If this is the case, I would expect:
- The tx MCU to be responsible for producing a bitstream with no DC bias (Manchester encoding/ XOR with PRNG, 8B/10B etc..) (The data sheet does reference DC estimation, but it would do no harm)
- The tx MCU to generate preamble and sync bits. The preamble will be 101010101.. maybe a few tens of bits, to let the rx get its gain sorted out. The sync will be a fixed 16? 32? bit pattern to let the rx MCU recognize the start of packet.
- Each bit will be 3uSecs or longer (and maybe an odd number of uSecs) The RX MCU can then sample at uSec intervals and take a majority vote to decide on the result. (Also, the tx could XOR the data at 1Mhz, each bit becomes a little pseudo random number)
To get things going, I suspect you could send a fairly slow bit stream, and ignore the recovered clock completely (heck, rs232 with the data xored could work, prepend a few bytes header to train the rx)
The first thing for using these modules standalone will be to capture the register setup from an existing implementation - the datasheet is pretty light on details (proper customers will probably not have got much more detail - ' err .. here, this code works, good luck...' seems to be a common documentation technique in this area).

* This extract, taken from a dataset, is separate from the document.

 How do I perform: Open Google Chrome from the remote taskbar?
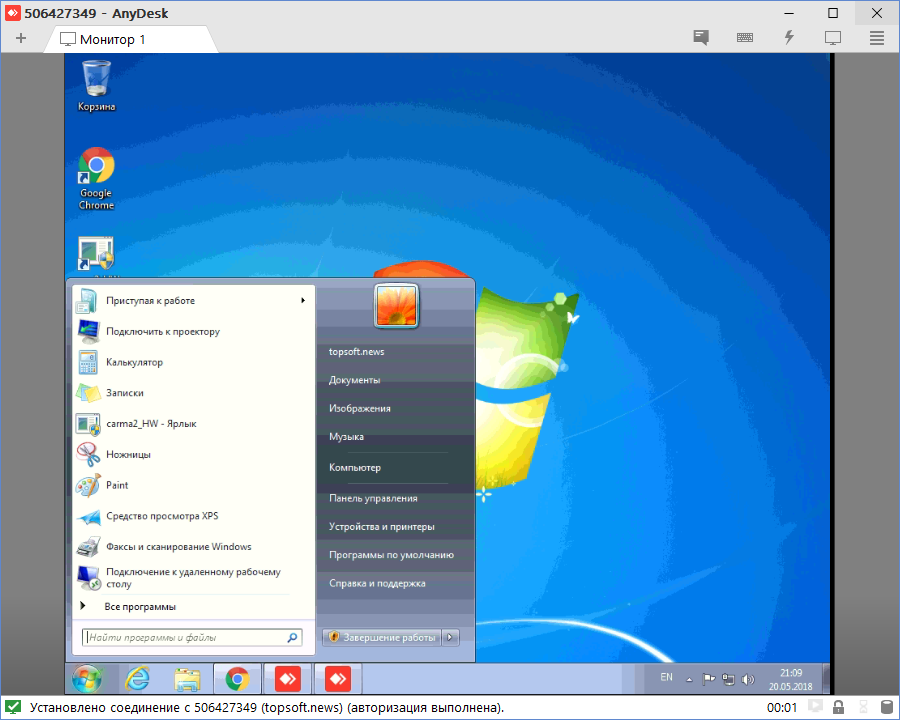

I have no concerns about driving these modules directly from an MCU - I am fairly certain that is all these joysticks have under the epoxy. (My bet woud be 8051 clones with some custom pinouts). You may lose some range by not sampling the rx stream as often as you could, but a shift register soon sorts that out.
Philba wrote:Too bad roach doesn't have a scope - that would tell us a bunch.
I do - I have got the controller I picked up on friday wired up to my PC as a USB device, and it all works just fine with XBCD. A very quick browse w/ the scope showed that this was the same as the datasheet and pinouts I found earlier. Unfortunately, it is not a storage scope, so I have not got a good idea of the data yet, The next thing is probably to hook it to the parallel port, or an MCU, and capture some of data flying past - see above.
NateW wrote:Is the robot in question big enough to mount a Linksys NSLU2 ...
Heck, if you are going that route, do it simple - replace the 2 rumble motors with a pair of motor/gbox/wheel units attached to the side of the controller, wire bump switches and rev counts to the button pads & skid pad/dolly wheel on the front of the controller. PC code uses DirectInput - sets L/R rumble to drive motors, reads buttons to react.
Whilst it is possible to get a robot going by using the entire joypad/host and a wrapper, so far it seems a betterlong term deal to pull the rf link out of the middle, given the amount of documentation and increased flexibility.
TTFN
SamL
Edit:
Spent some more time with the scope - console side - triggered on BPKCTL, whic gives a nice frame sync, and looked at BDATA1:
12 ms frame time:
~0.7ms transmit (console->pad)
~1.3ms recieve (pad->console)
3uSecs per bit
tx:
~24 bit sync (12 x '01')
~8 x 0
~24 bit fixed pattern
~160 bits of data - some area change when rumble values are changed
rx:
same as above but:
~280 bits of data - lots changes when sticks are waggled
Important points -
- The radios modules are not doing any of the encoding etc. - we can choose our own.
- The packet format is roughly as I thought.
- 6 time more data could be transferred over the same range.